El problema es que la autotutela -que así se llama la justicia por propia mano- es la negación misma de la paz social, el derecho y la justicia. Ninguna sociedad civilizada puede sobrevivir si cada uno de nosotros se toma la justicia por sí mismo. Eso es lo que imaginaba uno de los clásicos de la filosofía política, Thomas Hobbes (el autor de la famosa sentencia "el hombre es el lobo del hombre"): Una sociedad ingobernable y sumida en la miseria, en la que todos luchaban contra todos, movidos por su avaricia y las pasiones más bajas. Para evitar eso, Hobbes propuso la instalación de un sistema político (el famoso Leviatán) que, de una vez por todas, sometiera a todos a una paz forzada a través del poder brutal del gobierno.
Otro autor -que suele ser presentado como el polo opuesto de Hobbes- es John Locke, uno de los fundadores del liberalismo político. Rechazando la autoridad brutal propuesta por Hobbes, sí hubiese coincidido con éste en el por qué necesitamos autoridades para frenar la violencia.

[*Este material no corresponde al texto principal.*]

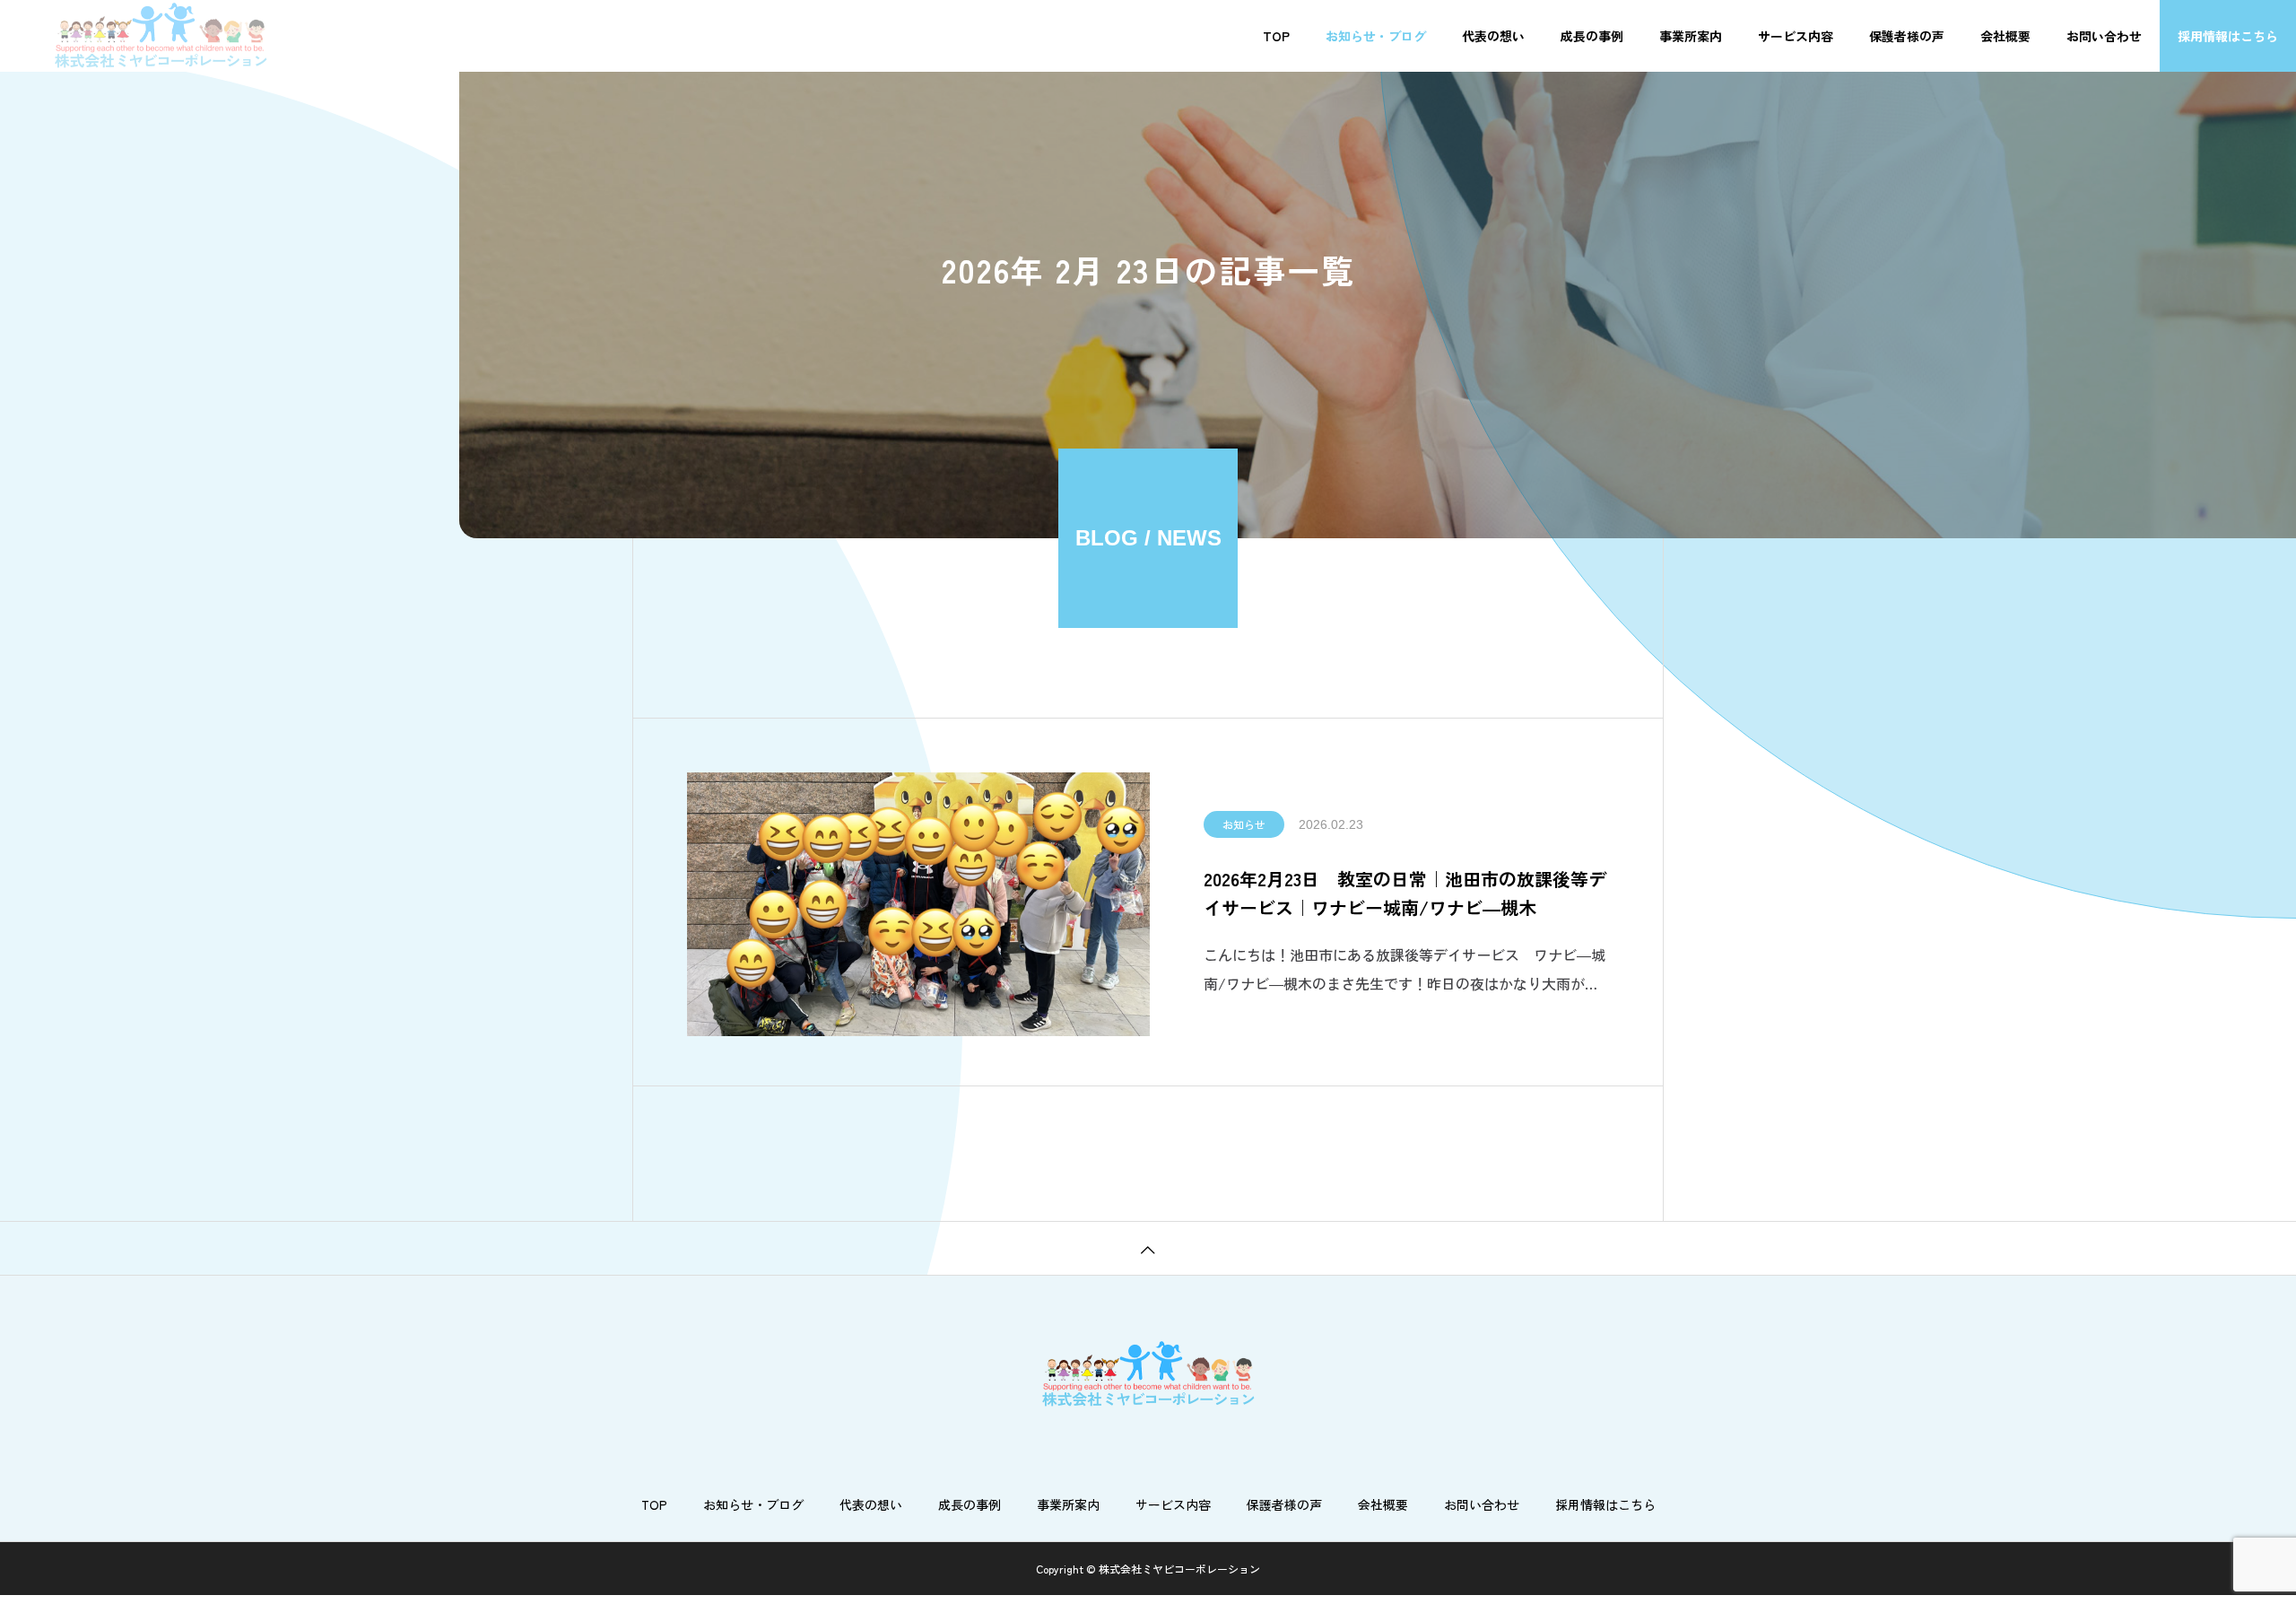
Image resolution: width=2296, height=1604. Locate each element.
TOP (1276, 36)
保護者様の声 (1906, 36)
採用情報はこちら (2228, 36)
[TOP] (1148, 1248)
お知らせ (1243, 824)
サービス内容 (1795, 36)
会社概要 (2005, 36)
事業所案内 (1690, 36)
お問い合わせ (2104, 36)
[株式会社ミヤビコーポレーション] (160, 36)
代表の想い (1493, 36)
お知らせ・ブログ (1376, 36)
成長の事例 (1592, 36)
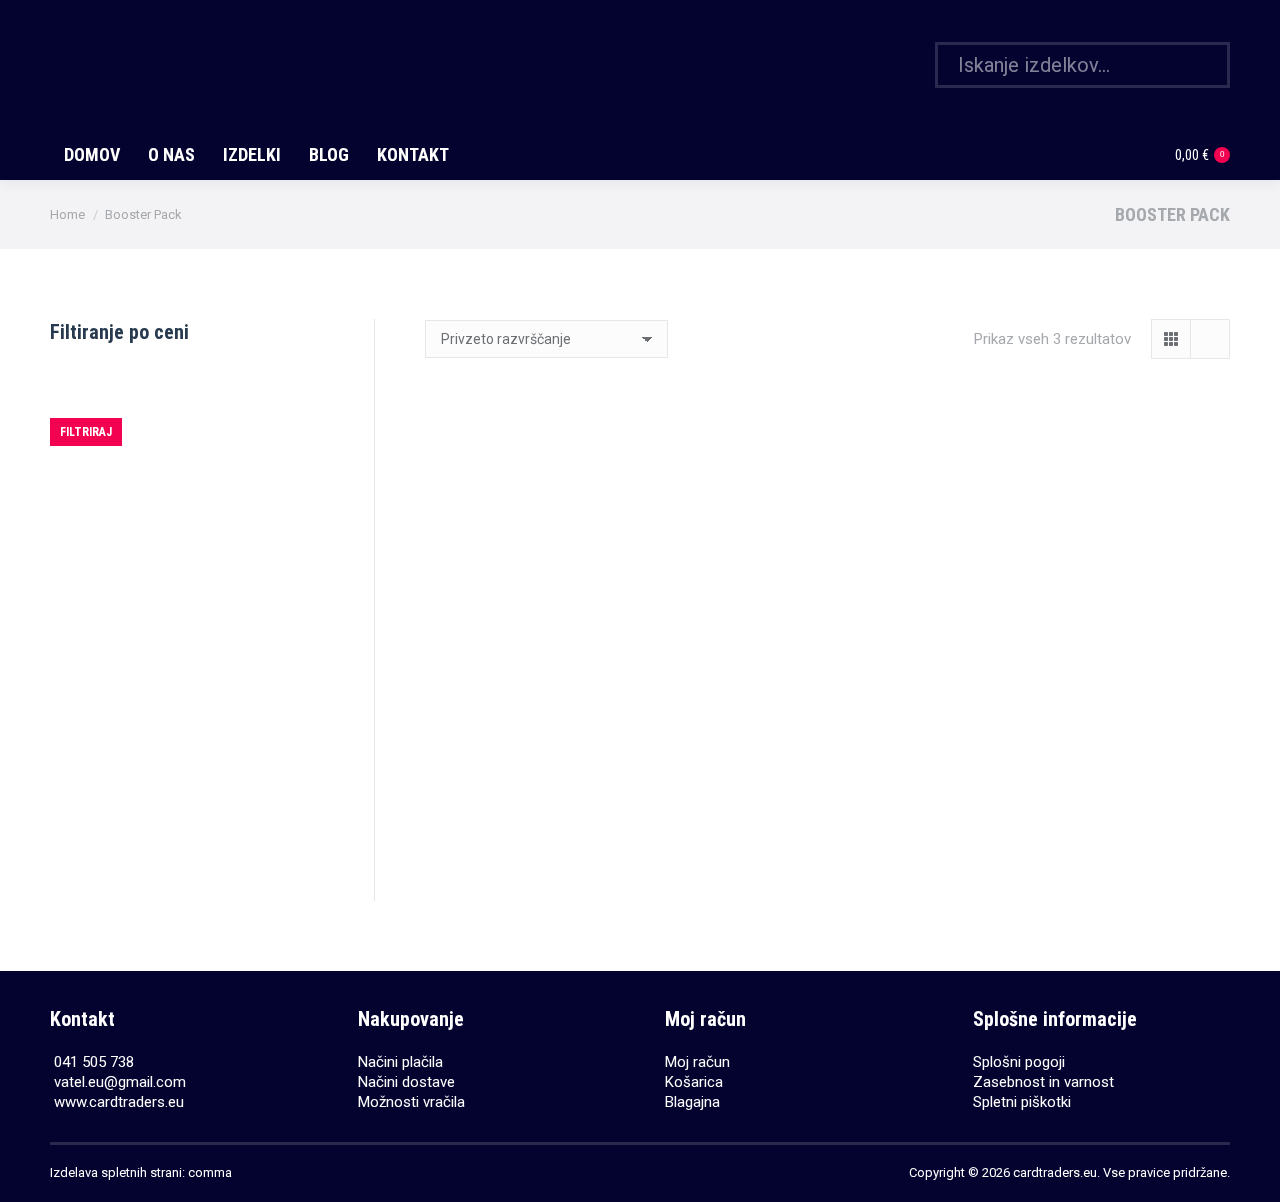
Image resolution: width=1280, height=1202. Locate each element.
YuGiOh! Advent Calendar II (827, 757)
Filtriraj (86, 432)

Para Locke, mientras la autoridad política no existe, el hombre tiene derecho a defenderse por propia mano.
Sin embargo, cuando se constituye esa autoridad, el gobierno tiene el derecho y el deber de defender a los ciudadanos frente a ataques contra sus vidas, libertad o propiedades. La autoridad, por tanto, existe para defender los derechos de las personas, evitando que estas se hagan justicia de forma independiente.
Si Hobbes y Locke vieran lo que sucede hoy en Chile, advertirían que un sistema judicial e investigativo pensado para superar los problemas de la persecución penal de hace 40 años -pero en el cual hoy delincuentes y mafias de verdaderas bestias humanas, tales como el Tren de Aragua, campean a sus anchas-, no está cumpliendo con el deber primario del Estado de defender a los ciudadanos de la violencia. Verían también -probablemente con asombro- que ciertos sectores de la Fiscalía, tribunales, y del Gobierno se siguen esforzando en considerar a algunos delincuentes como "víctimas del neoliberalismo" o, a peores, como "compañeros de ruta" necesarios para la revolución, mientras son implacables para perseguir a nuestros carabineros y, en general, a todo ciudadano desarmado y de clase media que cometa el imperdonable error de no pagar sus impuestos o pasarse una luz roja.
Parece, entonces, que lo fundamental no es tanto el sistema de persecución penal, sino el cómo se aplica. Si el mismo sistema penal permite librar a delincuentes y perseguir ferozmente a carabineros, es que urge un cambio de actitud del Gobierno, y de jueces y fiscales, en la forma de combatir a la delincuencia. No sea que, a futuro, aparezca una autoridad hobbesiana que ponga término al conflicto de forma definitiva y brutal, aplastando no solo a los delincuentes, sino también los derechos de la gente de bien.